DISCLAIMER: the compiler is unable to correctly deduce the type of (#), unless it is specified by some other part of the program, either explicitly (i.e. ::Rational) or implicitly (i.e. by using the return value as if it were a Rational). Based on this Meta answer I believe this should be allowed, but since I'm quite inexperienced I'm not sure. If that's not the case, then the best I can do is:
Haskell, 63 bytes
x#y=f y-f x*0!y/1!x
c!s=10^length s-c
f x=toRational.read$'0':x
Wolfram Language (Mathematica), 37 33 bytes
d[#/d[0#-9]]~d~#2&
d=Fold[9#+##&]
Input two lists of digits.
Fold[9#+##&] is longer than FromDigits, but has more flexibility with its input.
J, 25 bytes
(%-.)~/@(10^#&>)#.10#.&>]
Takes a boxed 2-item vector containing the digit vectors of \$x\$ and \$y\$, and returns a rational number. The digits must be given in extended precision. \$y\$ may be an empty vector. I guess it's pretty well golfed when Jelly is at 20 bytes :)
How it works
Uses the formula at the end of the challenge. If we define \$\#x\$ as the number of digits of \$x\$,
$$ z = 10^{\#y}, \quad w=10^{\#x}-1, \quad x'y = -\frac{z}{w}x+y, $$
and observe that the result is the same as the 2-vector \$[x,y]\$ evaluated in base \$-\frac{z}{w}\$.

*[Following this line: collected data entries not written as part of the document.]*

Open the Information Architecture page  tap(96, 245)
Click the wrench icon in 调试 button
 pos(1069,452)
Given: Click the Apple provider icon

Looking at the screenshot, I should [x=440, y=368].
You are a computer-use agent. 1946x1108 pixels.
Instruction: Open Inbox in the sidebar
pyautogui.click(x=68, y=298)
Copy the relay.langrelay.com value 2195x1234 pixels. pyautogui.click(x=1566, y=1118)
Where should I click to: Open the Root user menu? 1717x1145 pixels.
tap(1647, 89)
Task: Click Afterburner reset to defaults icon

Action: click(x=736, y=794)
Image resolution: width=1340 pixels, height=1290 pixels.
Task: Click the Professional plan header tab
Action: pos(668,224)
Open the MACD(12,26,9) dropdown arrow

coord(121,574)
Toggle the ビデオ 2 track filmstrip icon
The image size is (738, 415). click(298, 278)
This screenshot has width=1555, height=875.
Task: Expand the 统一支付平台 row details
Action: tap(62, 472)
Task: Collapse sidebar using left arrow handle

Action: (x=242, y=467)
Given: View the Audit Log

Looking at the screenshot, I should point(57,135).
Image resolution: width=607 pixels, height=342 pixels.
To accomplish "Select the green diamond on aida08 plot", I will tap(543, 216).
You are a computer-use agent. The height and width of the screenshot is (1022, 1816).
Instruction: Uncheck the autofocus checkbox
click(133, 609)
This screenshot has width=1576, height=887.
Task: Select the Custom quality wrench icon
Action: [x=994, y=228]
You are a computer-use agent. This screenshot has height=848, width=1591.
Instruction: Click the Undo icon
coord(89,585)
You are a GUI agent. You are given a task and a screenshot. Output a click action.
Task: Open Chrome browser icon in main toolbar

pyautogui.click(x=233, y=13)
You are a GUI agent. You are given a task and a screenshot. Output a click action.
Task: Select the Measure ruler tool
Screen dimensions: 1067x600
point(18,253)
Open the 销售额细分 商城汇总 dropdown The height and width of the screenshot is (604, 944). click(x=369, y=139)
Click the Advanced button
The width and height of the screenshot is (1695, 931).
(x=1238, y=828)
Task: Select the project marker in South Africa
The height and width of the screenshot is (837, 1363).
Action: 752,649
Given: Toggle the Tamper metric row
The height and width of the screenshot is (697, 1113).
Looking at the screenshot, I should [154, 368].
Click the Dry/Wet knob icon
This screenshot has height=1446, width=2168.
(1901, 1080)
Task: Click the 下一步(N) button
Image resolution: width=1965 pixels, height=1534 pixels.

(%-.)~/@(10^#&>)#.10#.&>] NB. Monadic train; input = (digits of x;digits of y)
10#.&>] NB. Evaluate each in base 10 to get [x,y]
#. NB. Evaluate in base...
(10^#&>) NB. 10 raised to the power of length of each; [10^#x, 10^#y]
(%-.)~/@ NB. (10^#y) / (1 - 10^#x) = -z/w
J, 23 bytes
(%-.)~&(10x^#)#.,&{.&".
Modification of Jonah's solution to use the same base trick. This one is a dyadic function accepting plain strings as its two args. One caveat is that eval(".) of an empty string is an empty vector, so we need to make it a 0 explicitly using {..
J, 39 32 30 27 bytes
{.@".@]-".@[*(%<:)~&(10x^#)
-5 thanks to Bubbler. Also go upvote his j answer, which is more creative and has delightful application of base #.
The wikipedia formula translated into J. The only part that might be of some interest is the calculation of z/w:
(%&x:<:)~&(10^#)&(1>.10^#)Convert each string input by raising 10 to the power of its length10^#(which will be 1 when length is 0).(%&x:<:)~Next swap the argument order~and subtract 1<:from the new right arg, to get a number whose digits are all nines. Divide the left argument by that%.